Hi, I read an example in the Documentation/memory-barriers.txt, which says
(*) On any given CPU, dependent memory accesses will be issued in order, with respect to itself. This means that for: Q = READ_ONCE(P); D = READ_ONCE(*Q); the CPU will issue the following memory operations: Q = LOAD P, D = LOAD *Q and always in that order. However, on DEC Alpha, READ_ONCE() also emits a memory-barrier instruction, so that a DEC Alpha CPU will instead issue the following memory operations: Q = LOAD P, MEMORY_BARRIER, D = LOAD *Q, MEMORY_BARRIER
As far as I understand it, linux kernel memory model (LKMM) guarantee two read operations execute in order.
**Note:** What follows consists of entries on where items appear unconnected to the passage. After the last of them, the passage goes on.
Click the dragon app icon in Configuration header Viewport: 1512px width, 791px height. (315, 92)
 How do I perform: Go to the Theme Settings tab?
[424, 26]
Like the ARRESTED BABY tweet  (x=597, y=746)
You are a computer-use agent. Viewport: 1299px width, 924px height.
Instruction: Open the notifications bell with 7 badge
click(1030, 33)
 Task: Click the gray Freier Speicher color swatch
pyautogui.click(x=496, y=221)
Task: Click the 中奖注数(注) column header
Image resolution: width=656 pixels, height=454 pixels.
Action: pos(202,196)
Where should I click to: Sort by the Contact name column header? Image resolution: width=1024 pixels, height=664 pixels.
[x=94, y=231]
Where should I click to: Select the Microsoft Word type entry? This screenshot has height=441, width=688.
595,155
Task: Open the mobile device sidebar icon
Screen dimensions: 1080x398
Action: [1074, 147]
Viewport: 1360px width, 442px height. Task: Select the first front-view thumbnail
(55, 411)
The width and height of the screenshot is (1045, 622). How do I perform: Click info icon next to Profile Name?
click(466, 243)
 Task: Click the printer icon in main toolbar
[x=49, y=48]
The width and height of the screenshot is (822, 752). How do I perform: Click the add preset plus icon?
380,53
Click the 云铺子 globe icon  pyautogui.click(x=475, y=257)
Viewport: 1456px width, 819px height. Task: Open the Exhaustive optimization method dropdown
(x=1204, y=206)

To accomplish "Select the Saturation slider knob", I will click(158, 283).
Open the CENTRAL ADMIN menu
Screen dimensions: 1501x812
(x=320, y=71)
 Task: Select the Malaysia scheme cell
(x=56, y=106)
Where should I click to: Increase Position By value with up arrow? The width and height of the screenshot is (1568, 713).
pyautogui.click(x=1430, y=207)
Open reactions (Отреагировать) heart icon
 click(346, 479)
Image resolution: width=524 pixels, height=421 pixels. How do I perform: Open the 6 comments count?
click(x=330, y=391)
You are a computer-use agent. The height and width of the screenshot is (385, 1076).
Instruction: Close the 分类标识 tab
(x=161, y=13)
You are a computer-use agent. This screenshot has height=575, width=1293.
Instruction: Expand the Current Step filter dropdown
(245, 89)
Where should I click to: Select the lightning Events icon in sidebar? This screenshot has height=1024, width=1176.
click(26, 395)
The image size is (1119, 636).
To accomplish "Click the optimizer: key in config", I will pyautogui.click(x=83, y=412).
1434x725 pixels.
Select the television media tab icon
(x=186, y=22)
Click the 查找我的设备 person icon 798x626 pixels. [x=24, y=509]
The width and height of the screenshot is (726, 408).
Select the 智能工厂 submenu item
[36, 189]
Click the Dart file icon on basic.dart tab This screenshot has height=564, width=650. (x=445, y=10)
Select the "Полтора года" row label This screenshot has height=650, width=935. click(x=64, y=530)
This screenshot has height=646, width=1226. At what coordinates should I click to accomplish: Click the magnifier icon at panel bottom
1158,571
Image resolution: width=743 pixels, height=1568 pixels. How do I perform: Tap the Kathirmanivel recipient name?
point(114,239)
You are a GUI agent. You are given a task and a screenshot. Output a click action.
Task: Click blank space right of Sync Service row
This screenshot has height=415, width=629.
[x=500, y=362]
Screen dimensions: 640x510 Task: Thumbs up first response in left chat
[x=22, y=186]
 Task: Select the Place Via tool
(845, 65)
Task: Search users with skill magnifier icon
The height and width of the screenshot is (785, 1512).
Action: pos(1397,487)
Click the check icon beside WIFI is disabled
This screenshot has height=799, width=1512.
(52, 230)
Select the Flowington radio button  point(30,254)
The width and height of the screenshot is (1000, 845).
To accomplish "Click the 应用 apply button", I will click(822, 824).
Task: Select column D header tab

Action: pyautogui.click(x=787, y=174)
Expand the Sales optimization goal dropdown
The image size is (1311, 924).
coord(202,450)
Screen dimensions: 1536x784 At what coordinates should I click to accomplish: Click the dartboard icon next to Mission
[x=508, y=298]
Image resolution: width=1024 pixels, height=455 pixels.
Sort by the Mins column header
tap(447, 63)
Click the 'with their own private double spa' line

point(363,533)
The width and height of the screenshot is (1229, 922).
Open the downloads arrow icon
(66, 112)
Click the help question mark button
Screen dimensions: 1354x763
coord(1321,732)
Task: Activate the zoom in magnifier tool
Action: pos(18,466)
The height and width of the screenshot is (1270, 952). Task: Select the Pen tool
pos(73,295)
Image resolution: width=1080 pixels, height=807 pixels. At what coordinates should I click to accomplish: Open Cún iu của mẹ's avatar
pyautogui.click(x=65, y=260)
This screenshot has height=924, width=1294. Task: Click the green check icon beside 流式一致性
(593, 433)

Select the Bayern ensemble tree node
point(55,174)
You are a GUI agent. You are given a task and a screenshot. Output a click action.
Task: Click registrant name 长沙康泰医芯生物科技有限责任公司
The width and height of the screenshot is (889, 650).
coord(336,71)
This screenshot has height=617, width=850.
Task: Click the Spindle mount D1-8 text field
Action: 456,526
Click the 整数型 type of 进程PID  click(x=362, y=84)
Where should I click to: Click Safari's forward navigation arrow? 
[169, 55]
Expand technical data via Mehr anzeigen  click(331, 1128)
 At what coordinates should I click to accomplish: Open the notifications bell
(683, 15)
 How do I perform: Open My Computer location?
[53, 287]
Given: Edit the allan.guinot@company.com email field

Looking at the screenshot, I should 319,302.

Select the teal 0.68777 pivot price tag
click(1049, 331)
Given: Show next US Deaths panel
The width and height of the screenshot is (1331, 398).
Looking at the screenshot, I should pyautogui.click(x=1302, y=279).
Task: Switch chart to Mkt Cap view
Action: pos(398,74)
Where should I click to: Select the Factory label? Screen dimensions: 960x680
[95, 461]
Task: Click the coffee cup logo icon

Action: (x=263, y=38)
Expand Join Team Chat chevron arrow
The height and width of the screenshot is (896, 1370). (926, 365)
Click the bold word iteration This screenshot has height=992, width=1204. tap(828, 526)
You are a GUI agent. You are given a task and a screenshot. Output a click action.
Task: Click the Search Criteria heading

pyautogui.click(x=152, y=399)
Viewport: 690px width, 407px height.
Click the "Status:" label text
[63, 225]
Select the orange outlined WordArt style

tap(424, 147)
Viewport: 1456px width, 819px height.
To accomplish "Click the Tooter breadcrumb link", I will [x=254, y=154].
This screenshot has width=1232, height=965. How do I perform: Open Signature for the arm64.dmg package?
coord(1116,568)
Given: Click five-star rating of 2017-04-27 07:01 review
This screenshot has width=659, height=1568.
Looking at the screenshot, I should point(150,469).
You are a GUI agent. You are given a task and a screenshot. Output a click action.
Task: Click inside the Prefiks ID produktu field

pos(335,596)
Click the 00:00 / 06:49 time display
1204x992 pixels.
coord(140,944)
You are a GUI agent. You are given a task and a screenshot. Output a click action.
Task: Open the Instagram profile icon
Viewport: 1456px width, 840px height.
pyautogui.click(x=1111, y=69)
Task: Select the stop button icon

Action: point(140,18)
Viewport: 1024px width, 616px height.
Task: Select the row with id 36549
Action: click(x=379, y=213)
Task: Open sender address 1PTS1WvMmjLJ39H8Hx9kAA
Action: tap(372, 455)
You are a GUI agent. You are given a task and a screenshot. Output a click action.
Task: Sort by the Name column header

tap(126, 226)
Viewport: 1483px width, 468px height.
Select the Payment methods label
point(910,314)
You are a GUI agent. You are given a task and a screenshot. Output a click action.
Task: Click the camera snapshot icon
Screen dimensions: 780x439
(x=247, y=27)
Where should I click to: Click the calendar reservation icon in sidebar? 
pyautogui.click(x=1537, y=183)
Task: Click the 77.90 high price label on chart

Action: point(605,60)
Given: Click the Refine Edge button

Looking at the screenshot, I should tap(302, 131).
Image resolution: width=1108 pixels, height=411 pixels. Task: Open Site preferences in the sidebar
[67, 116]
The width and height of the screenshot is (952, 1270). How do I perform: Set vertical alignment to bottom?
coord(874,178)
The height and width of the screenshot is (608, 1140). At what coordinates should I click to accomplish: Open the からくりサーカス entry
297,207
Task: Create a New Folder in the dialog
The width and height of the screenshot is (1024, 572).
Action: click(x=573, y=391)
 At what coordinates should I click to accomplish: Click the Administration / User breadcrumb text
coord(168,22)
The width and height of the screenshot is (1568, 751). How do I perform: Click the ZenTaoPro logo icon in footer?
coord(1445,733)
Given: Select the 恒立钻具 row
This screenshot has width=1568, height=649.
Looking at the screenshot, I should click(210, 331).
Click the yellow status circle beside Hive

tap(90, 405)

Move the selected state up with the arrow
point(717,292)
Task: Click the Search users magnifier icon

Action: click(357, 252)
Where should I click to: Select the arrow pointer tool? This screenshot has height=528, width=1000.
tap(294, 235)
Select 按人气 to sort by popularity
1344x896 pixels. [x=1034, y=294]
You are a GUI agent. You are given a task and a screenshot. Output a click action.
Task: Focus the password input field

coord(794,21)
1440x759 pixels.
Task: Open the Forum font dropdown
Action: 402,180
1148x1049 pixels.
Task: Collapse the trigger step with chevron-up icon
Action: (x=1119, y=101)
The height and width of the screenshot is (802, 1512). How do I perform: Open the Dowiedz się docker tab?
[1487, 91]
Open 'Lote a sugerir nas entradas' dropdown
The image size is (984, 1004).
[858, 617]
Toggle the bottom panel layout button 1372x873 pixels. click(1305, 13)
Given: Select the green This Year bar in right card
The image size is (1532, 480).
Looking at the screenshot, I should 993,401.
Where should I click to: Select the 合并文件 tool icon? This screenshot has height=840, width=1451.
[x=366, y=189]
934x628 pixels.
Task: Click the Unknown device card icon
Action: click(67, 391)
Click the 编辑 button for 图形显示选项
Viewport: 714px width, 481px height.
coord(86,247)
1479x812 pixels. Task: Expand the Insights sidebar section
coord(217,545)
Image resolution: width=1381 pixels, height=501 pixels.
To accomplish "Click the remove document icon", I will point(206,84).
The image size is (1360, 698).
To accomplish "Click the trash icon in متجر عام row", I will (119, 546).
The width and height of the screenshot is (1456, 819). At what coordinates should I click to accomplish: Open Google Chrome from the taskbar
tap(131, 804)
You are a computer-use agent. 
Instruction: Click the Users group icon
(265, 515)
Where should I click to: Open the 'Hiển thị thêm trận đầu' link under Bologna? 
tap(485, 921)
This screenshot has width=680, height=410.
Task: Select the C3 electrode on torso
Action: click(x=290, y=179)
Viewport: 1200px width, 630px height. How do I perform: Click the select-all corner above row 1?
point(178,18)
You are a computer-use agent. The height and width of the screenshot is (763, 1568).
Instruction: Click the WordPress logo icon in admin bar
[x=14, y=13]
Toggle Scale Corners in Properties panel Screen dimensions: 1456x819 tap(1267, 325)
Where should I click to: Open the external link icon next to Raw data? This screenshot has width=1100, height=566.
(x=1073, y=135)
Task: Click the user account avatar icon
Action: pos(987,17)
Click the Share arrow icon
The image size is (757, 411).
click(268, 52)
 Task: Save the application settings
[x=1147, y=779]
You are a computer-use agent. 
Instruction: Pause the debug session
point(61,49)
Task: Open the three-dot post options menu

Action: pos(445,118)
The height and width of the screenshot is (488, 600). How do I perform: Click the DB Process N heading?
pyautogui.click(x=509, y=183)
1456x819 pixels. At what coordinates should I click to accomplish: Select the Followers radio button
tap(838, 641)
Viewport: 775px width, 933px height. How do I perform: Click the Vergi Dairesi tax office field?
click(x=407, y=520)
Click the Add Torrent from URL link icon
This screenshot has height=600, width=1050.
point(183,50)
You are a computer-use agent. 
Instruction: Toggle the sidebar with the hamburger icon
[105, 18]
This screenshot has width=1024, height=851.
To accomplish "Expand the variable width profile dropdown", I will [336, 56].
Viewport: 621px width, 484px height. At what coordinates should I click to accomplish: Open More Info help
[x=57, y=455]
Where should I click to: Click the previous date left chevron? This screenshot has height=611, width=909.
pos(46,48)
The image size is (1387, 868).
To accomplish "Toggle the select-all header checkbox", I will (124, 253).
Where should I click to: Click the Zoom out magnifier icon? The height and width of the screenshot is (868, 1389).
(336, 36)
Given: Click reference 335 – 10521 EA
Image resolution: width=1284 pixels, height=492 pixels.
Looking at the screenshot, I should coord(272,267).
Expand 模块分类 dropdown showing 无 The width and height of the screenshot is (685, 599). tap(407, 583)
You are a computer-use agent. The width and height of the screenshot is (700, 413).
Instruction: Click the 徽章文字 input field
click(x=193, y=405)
And if the CPU architecture offer an looser memory ordering (like Alpha), then the compiler must help to add a memory barrier after the load instruction to fufill the LKMM's standard.
However i did a test using klitmus like this
P0(int *x, int *y)
{
WRITE_ONCE(*x, 1);
smp_wmb();
WRITE_ONCE(*y, 1);
}
P1(int *x, int *y)
{
int r0;
int r1;
r0 = READ_ONCE(*y);
r1 = READ_ONCE(*x);
}
exists (1:r0=1 /\ 1:r1=0)
I run this test in an aarch64 machine, and get the result
Histogram (4 states)
1292209 :>1:r0=0; 1:r1=0;
1585 *>1:r0=1; 1:r1=0;
221437 :>1:r0=0; 1:r1=1;
484769 :>1:r0=1; 1:r1=1;
Ok
Witnesses
Positive: 1585, Negative: 1998415
It seems that these two READ_ONCE()s can be executed in any order. But if I run this test in a x86 machine, which has a more strict memory model, result 1:r0=1; 1:r1=0; disappears. So the order depends on the memory model provided by the CPU architecture? Isn't this contradicted with memory-barrier.txt?